“Baby Tycoons,” an exhibition of John Chamberlain’s small, tabletop sculptures, is on view at Hauser & Wirth through October 19. The first exhibition of Chamberlain’s work since the gallery took over representation of the John Chamberlain Estate in May 2019, it is installed in the gallery’s 69th Street space (which happens also to be the location of the former Martha Jackson Gallery, where the artist had his first solo exhibition in 1960). Here, Alexandra Fairweather, Chamberlain’s stepdaughter and the director of the Estate, introduces the work.
For our first exhibition with Hauser & Wirth, we decided to start with “Baby Tycoons,” a series that was incredibly important to Chamberlain, and one that he revisited for 20 years, from 1988 to 2008. We lived with these works in our home; they were what I grew up with. They stood on the table near his bedside, on the bookshelf, on the side table in the living room, on the coffee tables, and he gifted them to his dearest friends. The “Baby Tycoons” are defined by their size, their bright and brilliant palettes, and, of course, their wonderful, idiosyncratic personalities.
Chamberlain always loved tinkering with things. He had all this scrap material in the studio, and he said, “Wow, I can start manipulating this.” The pieces really vary: some of them have more glaze and some of them don’t, but you can see the evolution over 20 years. He kept coming back to this series; it was something he just loved. They’re fun and playful.
Chamberlain defied expectations, norms, and conventions. He challenged the status quo, and wasn’t afraid to reimagine what could be, to think in a bold way. You can see this in how he revolutionized sculpture, changing what the meaning of art is and what it would become. You can see this when he would dream up making 20, 30, 40-foot sculptures, ignoring the engineering obstacles and challenges that lay ahead and making the impossible a reality. And you can see this with the “Baby Tycoons,” capturing all the punch and power of the monumental works on a smaller scale. As Chamberlain explained, “If the scale is dealt with, then size has nothing to do with it.” In fact, he would often tell me he wanted you to be able to take a photo of his work and not be able to tell what the size is—an objective I think he achieved here. With the “Baby Tycoons,” you can get up close and really see the fit and how the pieces are assembled. Chamberlain hated it when his pieces were shoved against the wall, so it’s beautiful that you can walk around them 360 degrees.
Chamberlain didn’t want to be known as a one-medium artist. This is why his work often defies categorization, whether it is Abstract Expressionism or Pop Art or Minimalism. While he is known for his metal sculptures, he also made sculptures out of aluminum foil, foam, and Plexiglas; he made paintings and drawings and was an avid filmmaker and photographer, even experimenting with photographic manipulations on the computer.
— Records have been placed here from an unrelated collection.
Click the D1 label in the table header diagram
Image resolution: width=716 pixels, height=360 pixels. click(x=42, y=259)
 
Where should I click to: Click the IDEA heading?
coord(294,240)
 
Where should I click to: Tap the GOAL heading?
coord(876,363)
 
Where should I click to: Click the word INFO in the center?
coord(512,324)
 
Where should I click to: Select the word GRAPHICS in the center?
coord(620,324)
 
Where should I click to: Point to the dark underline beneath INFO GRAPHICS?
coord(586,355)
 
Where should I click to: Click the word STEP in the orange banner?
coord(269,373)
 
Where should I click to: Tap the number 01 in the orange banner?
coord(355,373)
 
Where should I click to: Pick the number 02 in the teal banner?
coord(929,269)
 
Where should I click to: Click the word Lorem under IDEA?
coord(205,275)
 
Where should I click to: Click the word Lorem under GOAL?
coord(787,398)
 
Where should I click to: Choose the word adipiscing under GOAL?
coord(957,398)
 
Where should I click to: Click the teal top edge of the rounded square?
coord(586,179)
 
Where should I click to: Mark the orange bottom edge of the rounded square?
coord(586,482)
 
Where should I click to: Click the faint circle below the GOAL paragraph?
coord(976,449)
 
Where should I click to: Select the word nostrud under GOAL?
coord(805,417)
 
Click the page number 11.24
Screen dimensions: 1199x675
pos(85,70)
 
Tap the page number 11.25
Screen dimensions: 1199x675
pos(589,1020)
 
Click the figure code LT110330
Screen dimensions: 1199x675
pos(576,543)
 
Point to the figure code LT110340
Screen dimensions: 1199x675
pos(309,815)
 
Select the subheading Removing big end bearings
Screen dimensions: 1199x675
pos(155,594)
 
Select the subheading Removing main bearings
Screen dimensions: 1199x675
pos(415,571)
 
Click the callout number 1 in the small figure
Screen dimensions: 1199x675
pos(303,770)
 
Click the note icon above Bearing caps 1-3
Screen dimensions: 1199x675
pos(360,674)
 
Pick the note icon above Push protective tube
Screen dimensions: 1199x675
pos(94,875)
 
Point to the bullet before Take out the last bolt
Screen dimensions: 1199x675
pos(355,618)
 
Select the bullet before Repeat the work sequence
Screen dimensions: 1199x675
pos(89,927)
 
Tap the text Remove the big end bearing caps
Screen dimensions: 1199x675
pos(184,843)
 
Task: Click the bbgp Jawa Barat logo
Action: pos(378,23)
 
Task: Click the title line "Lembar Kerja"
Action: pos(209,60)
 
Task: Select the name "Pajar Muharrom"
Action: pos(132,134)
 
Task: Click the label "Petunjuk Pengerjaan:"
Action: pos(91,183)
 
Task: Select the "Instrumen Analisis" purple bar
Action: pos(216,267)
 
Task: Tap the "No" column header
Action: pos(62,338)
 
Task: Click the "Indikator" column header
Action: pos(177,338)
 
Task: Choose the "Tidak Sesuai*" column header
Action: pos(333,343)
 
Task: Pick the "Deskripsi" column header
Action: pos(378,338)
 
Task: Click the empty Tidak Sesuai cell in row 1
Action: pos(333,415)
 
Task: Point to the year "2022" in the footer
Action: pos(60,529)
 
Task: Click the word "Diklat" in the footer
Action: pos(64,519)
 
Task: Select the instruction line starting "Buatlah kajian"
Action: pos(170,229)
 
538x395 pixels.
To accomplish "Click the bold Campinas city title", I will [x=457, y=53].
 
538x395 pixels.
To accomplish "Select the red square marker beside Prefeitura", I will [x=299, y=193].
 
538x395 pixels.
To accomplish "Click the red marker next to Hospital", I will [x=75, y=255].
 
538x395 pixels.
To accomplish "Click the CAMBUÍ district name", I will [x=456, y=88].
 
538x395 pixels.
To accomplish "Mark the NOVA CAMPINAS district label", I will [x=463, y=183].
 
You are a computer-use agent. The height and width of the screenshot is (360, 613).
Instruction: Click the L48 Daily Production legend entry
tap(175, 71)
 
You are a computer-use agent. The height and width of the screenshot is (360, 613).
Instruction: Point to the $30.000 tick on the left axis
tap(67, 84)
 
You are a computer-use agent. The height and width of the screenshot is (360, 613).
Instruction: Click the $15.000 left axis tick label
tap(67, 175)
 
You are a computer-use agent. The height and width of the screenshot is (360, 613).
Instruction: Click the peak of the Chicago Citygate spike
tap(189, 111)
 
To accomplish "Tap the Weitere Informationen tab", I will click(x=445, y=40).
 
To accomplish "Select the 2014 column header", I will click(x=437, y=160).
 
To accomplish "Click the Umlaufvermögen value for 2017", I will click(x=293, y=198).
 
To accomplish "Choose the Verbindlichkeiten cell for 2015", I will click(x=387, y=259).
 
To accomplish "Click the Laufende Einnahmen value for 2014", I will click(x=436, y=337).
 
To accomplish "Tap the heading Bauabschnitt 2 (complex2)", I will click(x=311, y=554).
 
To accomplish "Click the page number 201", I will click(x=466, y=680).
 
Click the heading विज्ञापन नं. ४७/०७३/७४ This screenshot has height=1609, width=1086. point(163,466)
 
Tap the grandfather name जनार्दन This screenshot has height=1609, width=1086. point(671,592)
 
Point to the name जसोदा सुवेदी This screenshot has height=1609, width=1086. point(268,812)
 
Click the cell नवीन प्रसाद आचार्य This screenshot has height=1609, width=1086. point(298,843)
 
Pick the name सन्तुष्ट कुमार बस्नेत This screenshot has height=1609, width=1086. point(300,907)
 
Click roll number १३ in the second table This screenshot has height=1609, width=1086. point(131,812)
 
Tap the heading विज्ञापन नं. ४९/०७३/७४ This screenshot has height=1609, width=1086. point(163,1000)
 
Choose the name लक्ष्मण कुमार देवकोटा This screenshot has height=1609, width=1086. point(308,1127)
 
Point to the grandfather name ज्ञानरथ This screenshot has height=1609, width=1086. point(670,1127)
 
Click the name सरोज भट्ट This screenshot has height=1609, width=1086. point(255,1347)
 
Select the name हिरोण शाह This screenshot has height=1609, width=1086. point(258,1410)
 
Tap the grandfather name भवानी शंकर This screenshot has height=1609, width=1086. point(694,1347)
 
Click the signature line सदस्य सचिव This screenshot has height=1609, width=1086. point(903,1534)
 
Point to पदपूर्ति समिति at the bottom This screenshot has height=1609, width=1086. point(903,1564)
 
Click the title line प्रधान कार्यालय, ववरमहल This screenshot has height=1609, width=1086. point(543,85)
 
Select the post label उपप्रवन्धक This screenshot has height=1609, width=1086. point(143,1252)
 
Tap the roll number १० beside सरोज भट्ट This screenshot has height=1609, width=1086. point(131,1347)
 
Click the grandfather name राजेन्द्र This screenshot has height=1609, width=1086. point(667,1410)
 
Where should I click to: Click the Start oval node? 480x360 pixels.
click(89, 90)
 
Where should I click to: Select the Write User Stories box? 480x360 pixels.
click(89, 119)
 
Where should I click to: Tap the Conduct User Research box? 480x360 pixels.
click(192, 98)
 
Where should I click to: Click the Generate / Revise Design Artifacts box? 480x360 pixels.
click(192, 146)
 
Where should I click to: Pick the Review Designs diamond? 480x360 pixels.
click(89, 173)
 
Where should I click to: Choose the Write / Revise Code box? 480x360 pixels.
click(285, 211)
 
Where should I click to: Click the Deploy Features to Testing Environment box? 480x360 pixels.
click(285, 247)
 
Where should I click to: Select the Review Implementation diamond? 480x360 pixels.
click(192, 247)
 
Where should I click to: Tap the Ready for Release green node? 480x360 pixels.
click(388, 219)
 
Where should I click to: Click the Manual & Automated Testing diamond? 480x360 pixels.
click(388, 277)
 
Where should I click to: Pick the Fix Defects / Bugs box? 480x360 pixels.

When he heard Schubert for the first time, at age 12, he cried, and he knew he wanted to be an artist, to go out into the world and make your heart beat. He felt that art was the presentation of unprecedented information and the last place for an individual’s self-discovery.
One thing I love about them, both the large-scale works and the small, is that you can see how they are resting on just three points—it’s so much weight but on these tiny points, like they’re dancing. It’s so strong but also delicate. You can see that in the big works, but I think it’s easier to see in the “Baby Tycoons,” up close. I wish I knew where the series title came from. Chamberlain always had the best titles for everything. He was just a wordsmith—he wanted to be a poet when he was at Black Mountain, and he would take words from the dictionary and just lay them out, seeing how they looked together, how they sounded, trying to combine them, taking out syllables.